Earthjustice and the Western Environmental Law Center filed suit in federal court last year, on behalf of WildEarth Guardians, Montana Environmental Information Center, the Center for Biological Diversity, the Sierra Club and Waterkeeper Alliance. The groups challenged five lease sales conducted in 2019 and 2020, arguing the BLM’s environmental analysis didn’t adequately consider the potential impacts.

This week, the two sides filed their settlement agreement with the U.S. District Court for Montana. In it, the BLM said it would do additional analysis, then make its new decision on the leases. In addition, the agency agreed not to approve any more drilling applications on the affected lands until that new decision is made.

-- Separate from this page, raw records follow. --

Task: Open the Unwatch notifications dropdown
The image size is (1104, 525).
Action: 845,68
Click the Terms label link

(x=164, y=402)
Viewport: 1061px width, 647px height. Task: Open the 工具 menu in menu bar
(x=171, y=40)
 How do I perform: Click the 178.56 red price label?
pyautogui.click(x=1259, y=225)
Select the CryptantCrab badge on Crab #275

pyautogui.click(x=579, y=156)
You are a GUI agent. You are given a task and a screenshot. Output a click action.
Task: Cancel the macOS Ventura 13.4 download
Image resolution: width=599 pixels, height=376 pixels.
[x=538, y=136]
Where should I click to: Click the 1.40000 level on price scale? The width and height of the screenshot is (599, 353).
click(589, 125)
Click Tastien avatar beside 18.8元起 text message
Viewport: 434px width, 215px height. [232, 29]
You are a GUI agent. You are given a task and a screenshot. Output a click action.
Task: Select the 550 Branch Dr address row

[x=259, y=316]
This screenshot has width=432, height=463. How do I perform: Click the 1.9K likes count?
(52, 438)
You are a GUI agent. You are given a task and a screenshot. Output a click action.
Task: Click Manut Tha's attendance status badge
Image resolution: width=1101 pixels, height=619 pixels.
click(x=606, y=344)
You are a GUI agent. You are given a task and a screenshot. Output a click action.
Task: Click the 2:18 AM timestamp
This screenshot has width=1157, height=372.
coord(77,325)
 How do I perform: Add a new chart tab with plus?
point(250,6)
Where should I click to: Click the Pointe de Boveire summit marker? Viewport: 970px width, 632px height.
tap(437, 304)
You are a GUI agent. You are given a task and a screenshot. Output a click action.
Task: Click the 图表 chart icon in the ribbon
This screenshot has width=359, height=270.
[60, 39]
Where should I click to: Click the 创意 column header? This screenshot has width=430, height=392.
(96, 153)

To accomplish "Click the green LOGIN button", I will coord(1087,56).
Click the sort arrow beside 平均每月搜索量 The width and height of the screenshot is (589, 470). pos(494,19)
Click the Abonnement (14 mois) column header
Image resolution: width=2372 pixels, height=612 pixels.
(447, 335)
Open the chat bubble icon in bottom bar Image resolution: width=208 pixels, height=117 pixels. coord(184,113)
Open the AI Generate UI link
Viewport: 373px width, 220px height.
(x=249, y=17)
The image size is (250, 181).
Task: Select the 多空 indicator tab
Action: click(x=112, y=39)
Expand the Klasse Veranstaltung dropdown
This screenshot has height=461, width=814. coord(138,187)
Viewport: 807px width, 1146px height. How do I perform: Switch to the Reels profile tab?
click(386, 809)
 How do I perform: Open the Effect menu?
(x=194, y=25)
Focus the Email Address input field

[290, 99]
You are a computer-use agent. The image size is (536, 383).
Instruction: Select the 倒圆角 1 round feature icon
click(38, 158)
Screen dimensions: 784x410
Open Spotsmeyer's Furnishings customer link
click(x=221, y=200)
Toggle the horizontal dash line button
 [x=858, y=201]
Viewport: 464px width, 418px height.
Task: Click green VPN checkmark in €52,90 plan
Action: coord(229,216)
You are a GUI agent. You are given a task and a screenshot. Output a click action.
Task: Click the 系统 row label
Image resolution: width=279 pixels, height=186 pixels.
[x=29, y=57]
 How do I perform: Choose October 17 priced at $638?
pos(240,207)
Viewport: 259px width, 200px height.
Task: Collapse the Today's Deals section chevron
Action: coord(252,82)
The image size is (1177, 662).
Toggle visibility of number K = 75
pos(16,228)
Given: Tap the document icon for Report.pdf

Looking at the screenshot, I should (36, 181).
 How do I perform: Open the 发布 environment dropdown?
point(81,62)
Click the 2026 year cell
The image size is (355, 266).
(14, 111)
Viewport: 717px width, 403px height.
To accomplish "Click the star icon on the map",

The lease sales, conducted in the last two years of the Trump administration, cover more than 58,000 acres of public lands. The plaintiffs claimed the agency hadn’t fully accounted for the cumulative impacts that these and other leases would have on greenhouse gas emissions and climate change, or for the possibility that oil and gas development could affect nearby groundwater.

In 2018, WildEarth Guardians and MEIC sued over 2017 and 2018 oil and gas lease sales in Montana on similar grounds. District Judge Brian Morris sided with them in that case, and returned the issue to the BLM for further analysis. The environmental groups said the later sales showed the same flaws the court had identified.

According to the settlement in this case, the BLM’s additional analysis will “incorporate consideration of the social cost of greenhouse gases,” and it will be conducted in line with U.S. Secretary of the Interior Deb Haaland’s 2021 order putting more emphasis on considering climate change in decision-making.